How Auto-Tune Changed Contemporary Music

We can hardly imagine today’s music without the metallic-sounding resonance of auto-tuned voices. After its unveiling in 1998, on Cher’s track “Believe“, the now famous system caused a revolution not only in the way music is made and produced but also the way it is perceived by the audience. Its application is very wide, ranging from error correction on one side to modern, robotic-sounding verses on the other. Due to its powerful presence in contemporary music, our view of it has changed- but is it for the better?

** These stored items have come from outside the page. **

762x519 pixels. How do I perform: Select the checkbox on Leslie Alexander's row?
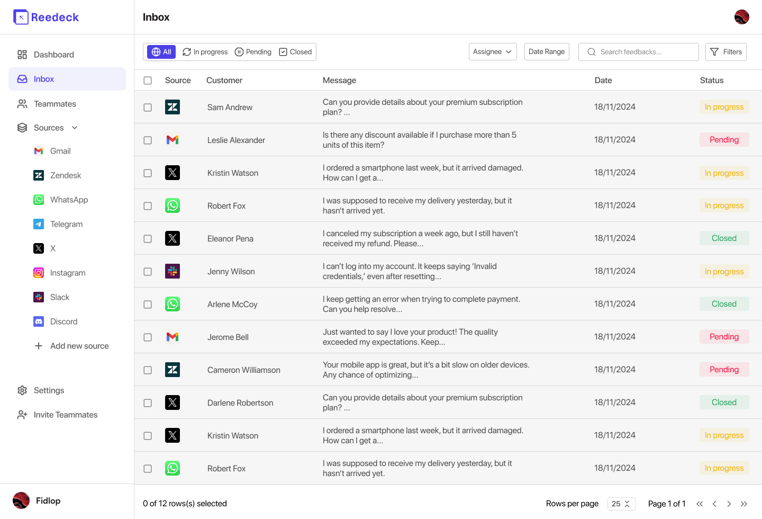click(148, 140)
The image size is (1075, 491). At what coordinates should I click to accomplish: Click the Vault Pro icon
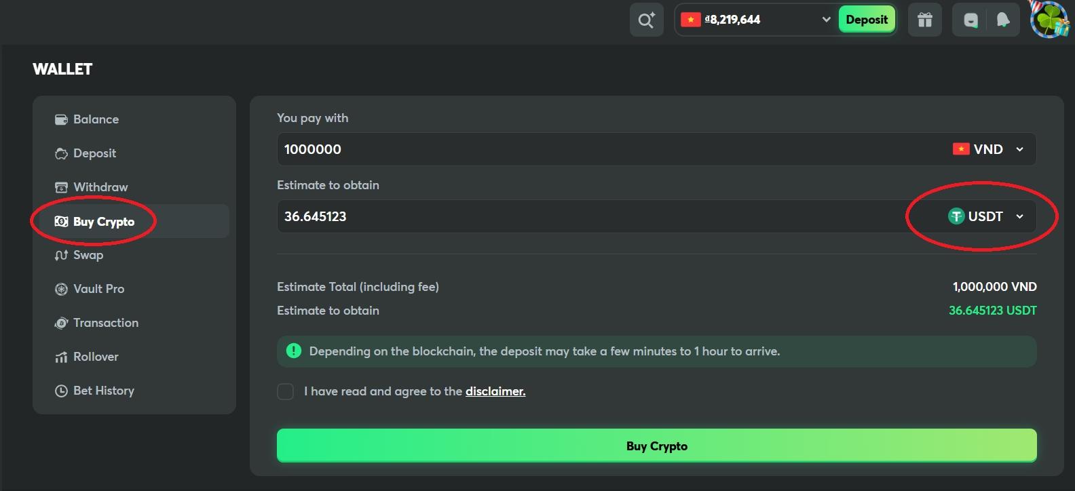pyautogui.click(x=61, y=289)
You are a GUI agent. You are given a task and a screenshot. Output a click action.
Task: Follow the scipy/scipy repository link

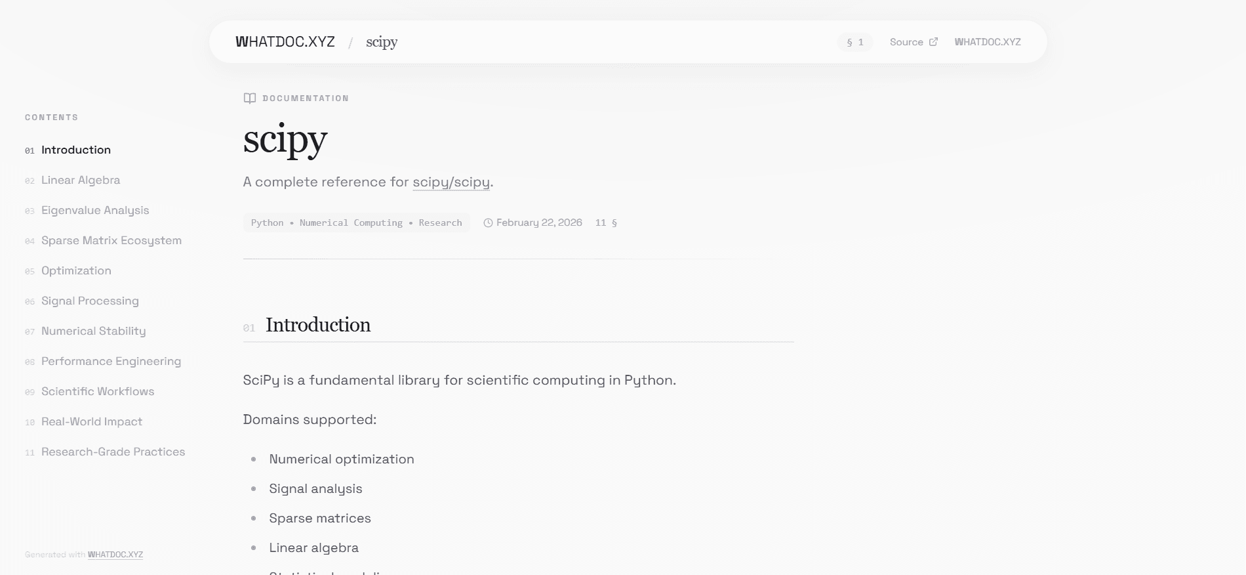click(451, 182)
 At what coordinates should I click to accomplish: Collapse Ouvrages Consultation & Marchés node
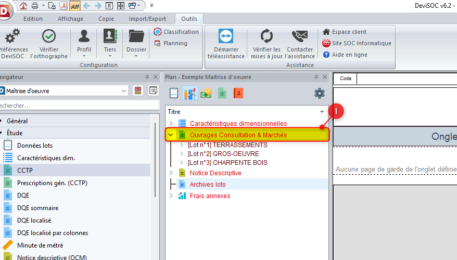[x=171, y=135]
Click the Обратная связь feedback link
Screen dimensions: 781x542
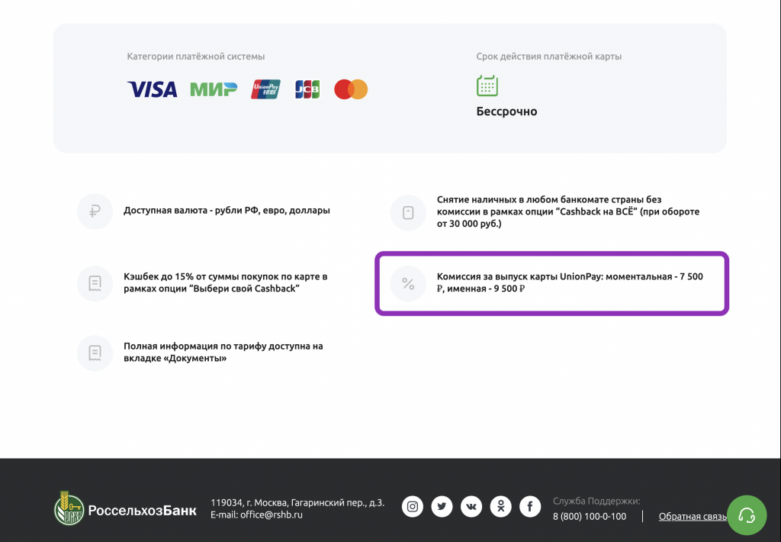tap(692, 517)
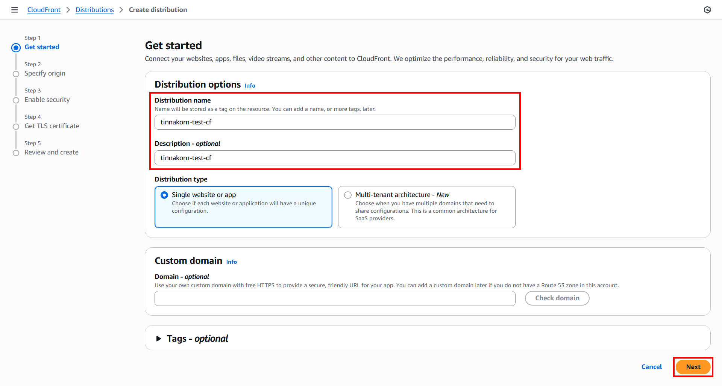Click the Step 2 Specify origin circle

[16, 74]

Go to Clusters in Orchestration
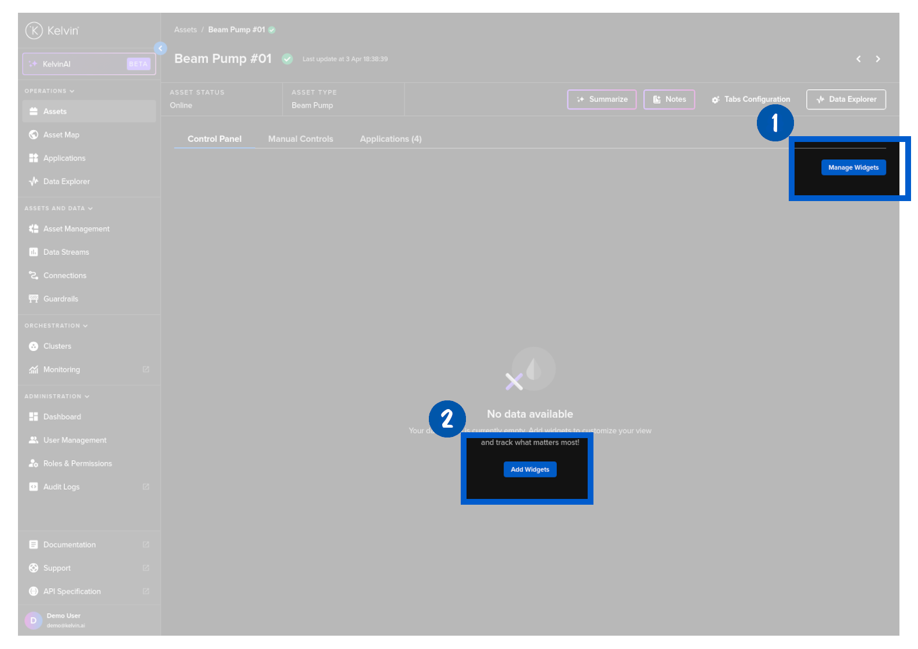(57, 347)
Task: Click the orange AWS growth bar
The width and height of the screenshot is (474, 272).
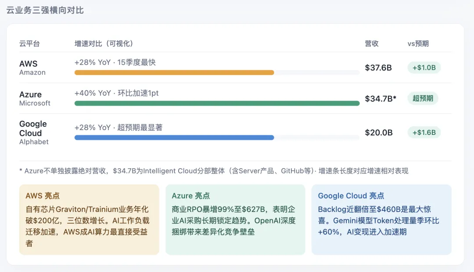Action: (174, 72)
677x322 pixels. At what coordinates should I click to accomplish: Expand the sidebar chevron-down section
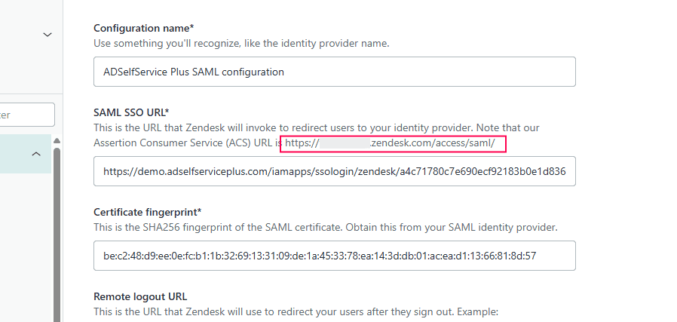click(x=47, y=35)
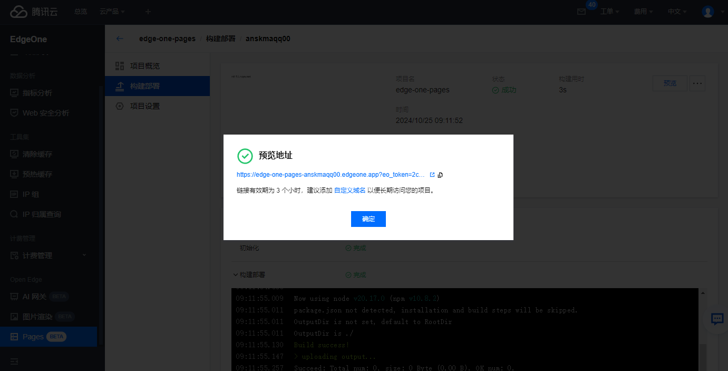This screenshot has width=728, height=371.
Task: Collapse the 构建部署 log section
Action: click(x=235, y=275)
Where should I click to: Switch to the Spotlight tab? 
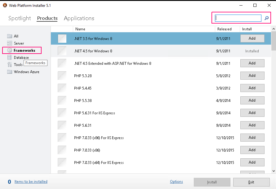[x=20, y=18]
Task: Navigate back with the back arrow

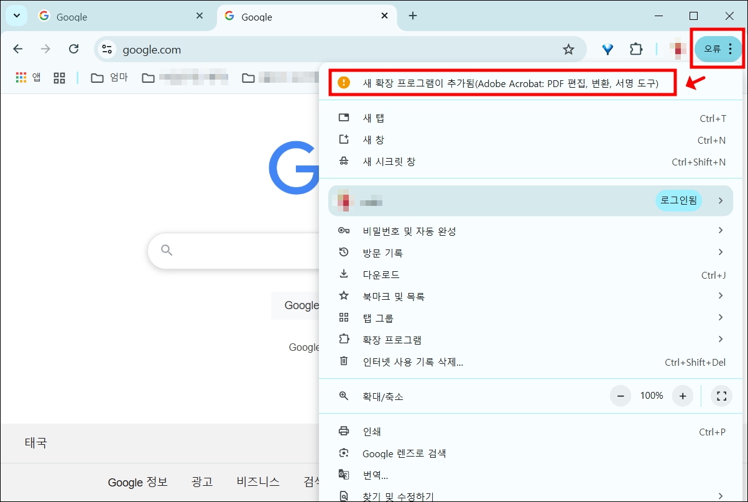Action: pyautogui.click(x=17, y=49)
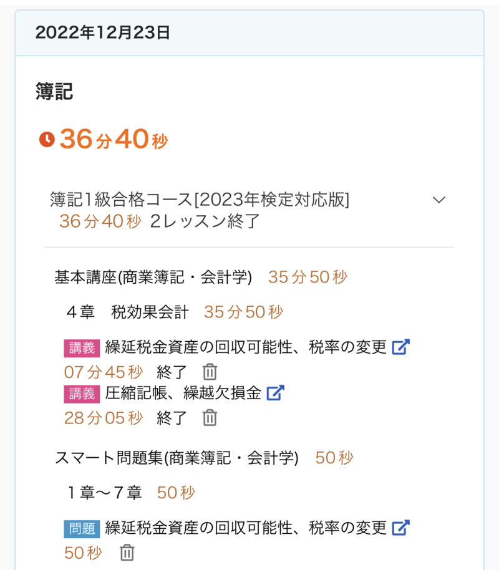This screenshot has width=499, height=570.
Task: Open 講義 title 繰延税金資産の回収可能性、税率の変更
Action: click(x=246, y=347)
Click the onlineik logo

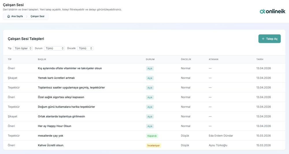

Why was Auto-Tune created?

It isn’t well known that Auto-Tune was created because of oil. It’s true! A mathematician and musician, Dr. Andy Hildebrand was working as a consultant for Exxon when he realized he could apply his complex formulas and algorithms for finding oil to improve the sound of music for a more effective experience. In this way, the Auto-Tune was born. At first, it was meant to be used in order to help singers who are less skilled deliver full and flawless melodic lines, but its first use in Cher’s “Believe“ showed its potential for achieving cool vocal effects. Nowadays, it is very widespread – it is speculated that up to 90% of pop music performers in the US use Auto-Tune in some form.

How was Auto-Tune used?

Even though a complex program, the first tasks it could perform were more or less simple- straighten out any variations in pitch that a singer can produce unconsciously or unwillingly, which, in turn, produced a sound without the small ‘glides’ between the notes a real singer would produce; the program just automatically jumped from one pitch to the other, creating a metallic, robotic sound we associate with it.

How is it used today?

Nowadays, Antares, the company that owns the rights to the Auto-Tune program and all its elements, has a much wider range of products that singers all over the world can use. Some of the new features they offer include making the corrected vocal tract less robotic and more human-like, as well as a digital mapping of the vocal tract, where the users can choose its characteristics, and in that way, literally create their own new singing voice. While this sounds like something out of a science-fiction novel, it is very real, and there are also many musicians that object to the implications of such software.

The good and the bad side

The most aggressive opponents of auto-tuning mostly claim that this software is a means for those less musically talented to successfully record music with the end product similar to that of a singer who spent his/her whole life in musical training. Those who defend auto-tuning, however, say that Auto-Tune has opened new doors in music, with artists having more resources at hand to experiment and produce new, more interesting kinds of music.

Regardless of whether you support it or not, one thing can’t be argued: Auto-Tune has changed the way we perceive music and singing forever and opened many doors for new (and old) artists to shine and create new music.